Supreme Court decision prevents Texas hospital from removing toddler Tinslee Lewis' life support
The U.S. Supreme Court has declined an appeal from a Texas hospital seeking to overturn a lower court decision that prevented it from removing a baby girl’s life support.
The case of Cook Children’s Medical Center v. Tinslee Lewis, et al. was one of several cases that the Supreme Court declined to hear Monday. The court’s refusal to hear the case leaves the lower court ruling temporarily preventing the Fort Worth, Texas-based Cook Children’s Medical Center from withdrawing life support from 23-month old Tinslee Lewis.
Lewis’ mother has spent more than a year fighting to keep her daughter alive. In November 2019, Cook Children’s Medical Center attempted to invoke the 10-Day Rule against Lewis, who was born prematurely and with a heart defect. The Texas Advance Directives Act, or 10-Day Rule has been described by the pro-life group Live Action as an “unethical and institutional power play” that “allows families just 10 days to find a new hospital for their family members on life support after the hospital they are currently using decides to remove life support.”
The 10-Day Rule requires hospitals to give families 10 days’ notice before ending life-sustaining treatment for patients suffering from a terminal illness or who doctors believe have little or no chance of survival. With approval from a medical or ethics committee, doctors are allowed to end treatment in these cases.
Once a hospital has decided to discontinue treatment, families are given 10 days to find a different hospital that is willing to admit their loved one.
If families are unable to find a hospital and transfer the patient by the 10th day, all treatments are withdrawn unless a judge intervenes with a court order requiring the hospital to continue life-sustaining treatment.
“T.L.’s life has value,” lawyers for Tinslee Lewis and her mother explained in a brief to the Supreme Court. “Withdrawal of life-saving treatment would kill T.L., who has normal brain function, interacts with Mother, and experiences joy from living. Mother acknowledges that certain medical procedures, such as IV insertions, can cause T.L. pain, but T.L. is not in agony.”

━━━━━━━━━━━━━━━━━━━━━━━━━━━━━━

**Work instruction 1**
Answer these from the article on the Tinslee Lewis case:
(a) How old is Tinslee Lewis?
(b) In what month and year did Cook Children's Medical Center attempt to invoke the 10-Day Rule against her?
(c) What happens when a family cannot find a hospital and transfer the patient by the 10th day?
**Work instruction 2**
Extend the article on the Tinslee Lewis case beyond its final paragraph.
The entries after this point come from a separate source.

━━━━━━━━━━━━━━━━━━━━━━━━━━━━━━

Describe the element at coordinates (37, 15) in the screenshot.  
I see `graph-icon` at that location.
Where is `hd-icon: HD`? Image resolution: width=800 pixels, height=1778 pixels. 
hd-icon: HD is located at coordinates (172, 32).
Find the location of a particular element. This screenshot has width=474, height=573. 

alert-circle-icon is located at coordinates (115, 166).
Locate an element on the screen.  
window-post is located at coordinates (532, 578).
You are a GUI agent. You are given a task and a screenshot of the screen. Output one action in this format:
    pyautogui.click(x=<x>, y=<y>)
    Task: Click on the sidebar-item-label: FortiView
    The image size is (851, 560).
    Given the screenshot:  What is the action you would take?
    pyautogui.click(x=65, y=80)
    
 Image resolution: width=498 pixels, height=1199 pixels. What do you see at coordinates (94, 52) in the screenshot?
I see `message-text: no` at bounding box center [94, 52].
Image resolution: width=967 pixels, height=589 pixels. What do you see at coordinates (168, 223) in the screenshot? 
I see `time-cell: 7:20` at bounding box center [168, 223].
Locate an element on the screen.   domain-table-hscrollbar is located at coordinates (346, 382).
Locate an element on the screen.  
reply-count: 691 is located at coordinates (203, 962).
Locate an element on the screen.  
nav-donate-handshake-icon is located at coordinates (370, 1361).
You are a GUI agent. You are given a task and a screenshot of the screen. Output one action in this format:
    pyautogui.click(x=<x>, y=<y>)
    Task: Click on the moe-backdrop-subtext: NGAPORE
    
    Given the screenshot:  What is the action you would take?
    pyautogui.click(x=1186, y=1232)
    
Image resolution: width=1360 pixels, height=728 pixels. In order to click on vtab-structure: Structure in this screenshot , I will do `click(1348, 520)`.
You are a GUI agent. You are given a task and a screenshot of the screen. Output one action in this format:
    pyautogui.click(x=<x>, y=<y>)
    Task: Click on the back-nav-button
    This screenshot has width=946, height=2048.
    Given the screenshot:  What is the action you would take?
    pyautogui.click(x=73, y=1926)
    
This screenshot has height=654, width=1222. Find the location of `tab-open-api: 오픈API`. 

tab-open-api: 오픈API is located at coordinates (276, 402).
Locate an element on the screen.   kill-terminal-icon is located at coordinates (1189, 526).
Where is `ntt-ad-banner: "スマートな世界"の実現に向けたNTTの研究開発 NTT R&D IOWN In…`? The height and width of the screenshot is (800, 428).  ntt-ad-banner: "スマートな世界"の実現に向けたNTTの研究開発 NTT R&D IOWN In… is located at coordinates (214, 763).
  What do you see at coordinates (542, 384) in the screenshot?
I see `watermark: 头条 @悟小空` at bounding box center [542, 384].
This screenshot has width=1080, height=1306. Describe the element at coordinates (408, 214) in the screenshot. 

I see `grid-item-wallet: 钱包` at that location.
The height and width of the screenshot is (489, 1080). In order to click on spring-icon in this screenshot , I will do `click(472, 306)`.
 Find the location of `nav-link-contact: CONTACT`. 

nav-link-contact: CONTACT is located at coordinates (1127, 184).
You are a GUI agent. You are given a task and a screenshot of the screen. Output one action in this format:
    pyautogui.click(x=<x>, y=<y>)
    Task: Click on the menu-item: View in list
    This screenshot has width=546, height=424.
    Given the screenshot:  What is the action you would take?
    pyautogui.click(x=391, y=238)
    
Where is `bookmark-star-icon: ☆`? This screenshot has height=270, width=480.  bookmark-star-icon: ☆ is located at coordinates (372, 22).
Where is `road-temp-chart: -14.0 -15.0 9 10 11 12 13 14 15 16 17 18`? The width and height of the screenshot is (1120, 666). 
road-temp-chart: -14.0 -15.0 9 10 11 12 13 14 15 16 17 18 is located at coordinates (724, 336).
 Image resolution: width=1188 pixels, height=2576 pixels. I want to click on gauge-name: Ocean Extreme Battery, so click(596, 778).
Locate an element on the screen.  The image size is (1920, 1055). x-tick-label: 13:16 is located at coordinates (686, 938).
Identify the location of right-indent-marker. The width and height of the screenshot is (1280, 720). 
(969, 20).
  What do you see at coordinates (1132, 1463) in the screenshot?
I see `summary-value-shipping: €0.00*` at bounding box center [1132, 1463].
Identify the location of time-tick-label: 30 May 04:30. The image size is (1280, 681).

━━━━━━━━━━━━━━━━━━━━━━━━━━━━━━

**Written answer 1**
(a) She is 23 months old.
(b) November 2019.
(c) All treatments are withdrawn unless a judge intervenes with a court order requiring the hospital to continue life-sustaining treatment.

**Written answer 2**
“Petitioner states that it made a moral decision that treatment ‘inflicts pain and fear on a sedated child for no benefit,” they added. “The moral decision that there is no benefit in T.L.’s life is not Petitioner’s to make. That decision belongs to her Mother and her Creator.”
Lewis’ lawyers explained that they had called on the appellate court to issue a temporary injunction, maintaining that such a step was necessary to “give state courts the opportunity to assess the constitutionality of Texas Health and Safety Code section 166.046 through a trial on the merits.”
According to the brief filed on behalf of Lewis’ family, that particular provision of Texas law “allows hospitals to end patients’ lives without allowing them notice and opportunity to be heard on the value of their life.”
In a reply brief submitted to the Supreme Court, attorneys for Cook Children’s Medical Center argued: “This case involves a private hospital providing private medical care to a private patient; there is no state input, participation, or control of any kind.”
Additionally, they wrote, the Lewis family's inability to find an alternative hospital to provide her with care “indicates the deep moral, ethical, and medical problems with respondents’ proposed course of painful treatment for a terminally ill child.”
Attorneys for Lewis’ family also dispute the notion that the case does not involve any state action, alleging that “defining the lawful means of death and dying is state action.” Additionally, they called for the Supreme Court to reject Cook Children’s Medical Center’s appeal, claiming that it did not have jurisdiction to hear a case that deals entirely with state law.
According to the pro-life group Texas Right to Life, “the case will now return to the lower court for final adjudication on the merits.” Texas Right to Life contends that the lower court trial will enable a judge to decide if “the rights of baby Tinslee are being violated,” whether a hospital should have “unilateral authority to withdraw life-sustaining medical treatment from a patient against the will of the patient/surrogate,” and if “patients have any due process rights in these situations” and the constitutionality of the 10-Day Rule.
Should the district court rule in favor of Lewis, not only would Cook Children’s Medical Center be permanently prohibited from removing her life support, all hospitals in Texas would no longer have the ability to use the 10-Day Rule to “hasten patients’ deaths.”
The 10-Day Rule law was passed by the Texas Legislature in 1999 and signed by then-Gov. George W. Bush “as a compromise between the medical community and pro-life and disability rights groups,” The Houston Law Review journal notes.
“The consensus at the time of passage did not last long because pro-life and disability rights groups grew concerned with how doctors and hospitals implemented the statute’s procedures. It became clear that the statute provided doctors with absolute immunity yet provided only ‘very weak procedural protections for patients’,” the journal adds.
Since then, the journal notes that the Texas Legislature has considered over 25 bills aimed at amending the law, but have enacted only two.